▶ _Data in this exercise_:
:::
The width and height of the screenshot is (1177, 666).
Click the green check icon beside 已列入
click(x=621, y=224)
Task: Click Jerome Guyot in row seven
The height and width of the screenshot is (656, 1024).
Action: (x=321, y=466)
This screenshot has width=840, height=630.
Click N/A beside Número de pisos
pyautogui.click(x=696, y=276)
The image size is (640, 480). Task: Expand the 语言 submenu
:::
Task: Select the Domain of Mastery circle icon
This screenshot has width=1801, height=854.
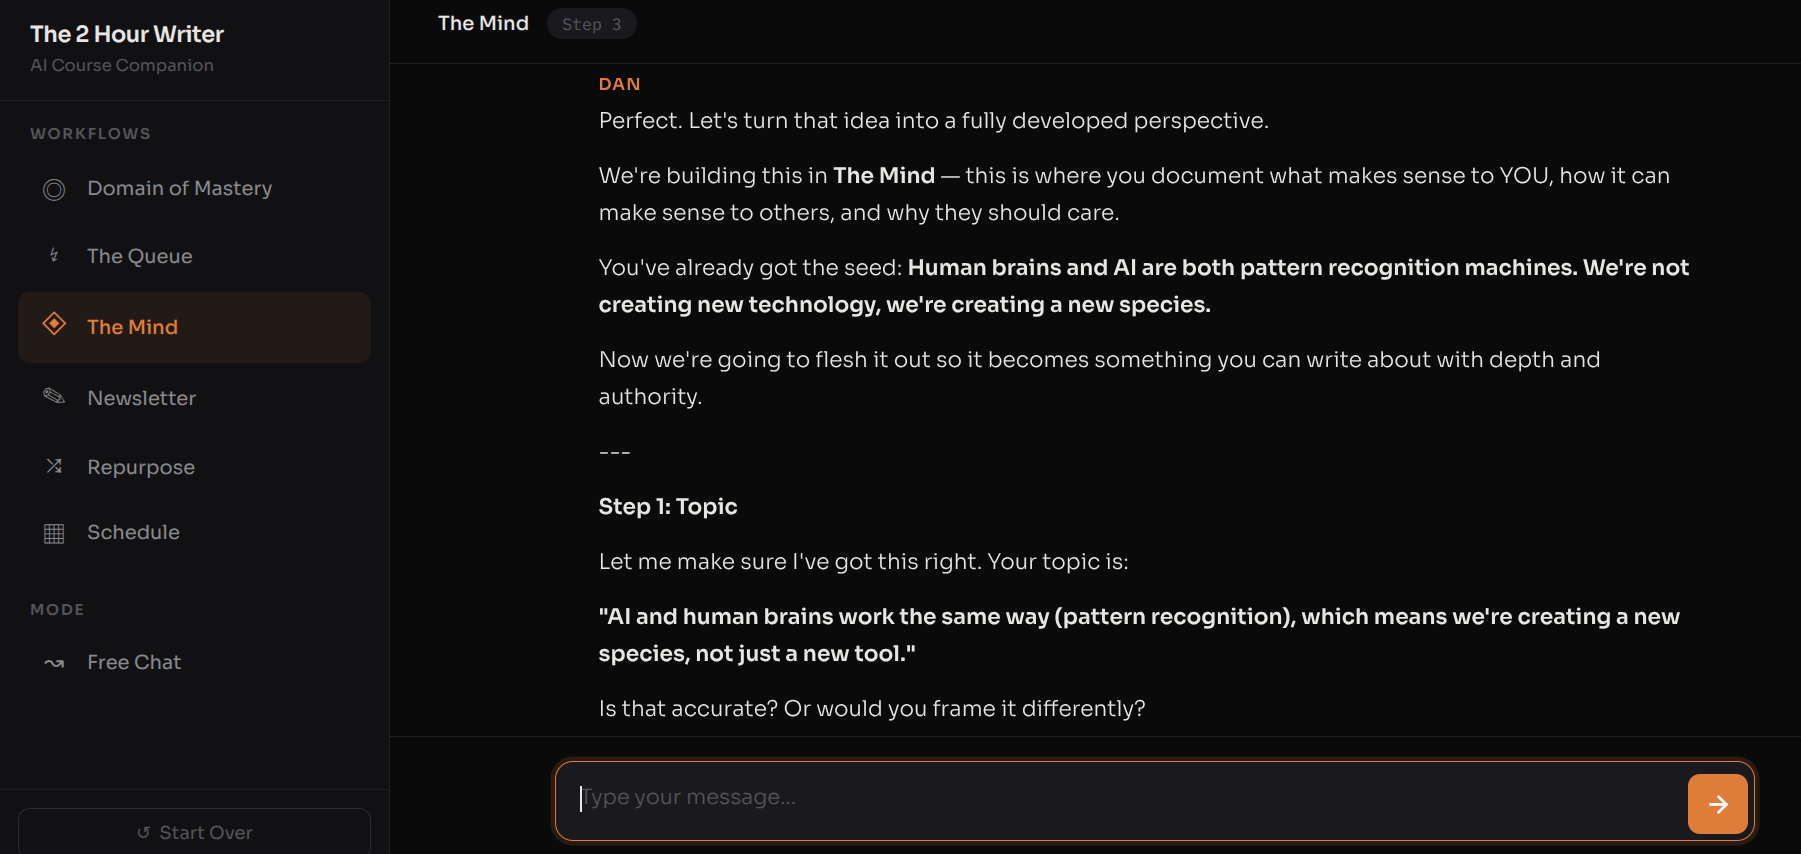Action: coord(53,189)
:::
▶ _Goal_:
Copy out the records above word for word, everything from the line containing "The width and" down to the line containing "The image size", both of those lines included.

▶ _The completed task_:
The width and height of the screenshot is (1177, 666).
Click the green check icon beside 已列入
click(x=621, y=224)
Task: Click Jerome Guyot in row seven
The height and width of the screenshot is (656, 1024).
Action: (x=321, y=466)
This screenshot has width=840, height=630.
Click N/A beside Número de pisos
pyautogui.click(x=696, y=276)
The image size is (640, 480). Task: Expand the 语言 submenu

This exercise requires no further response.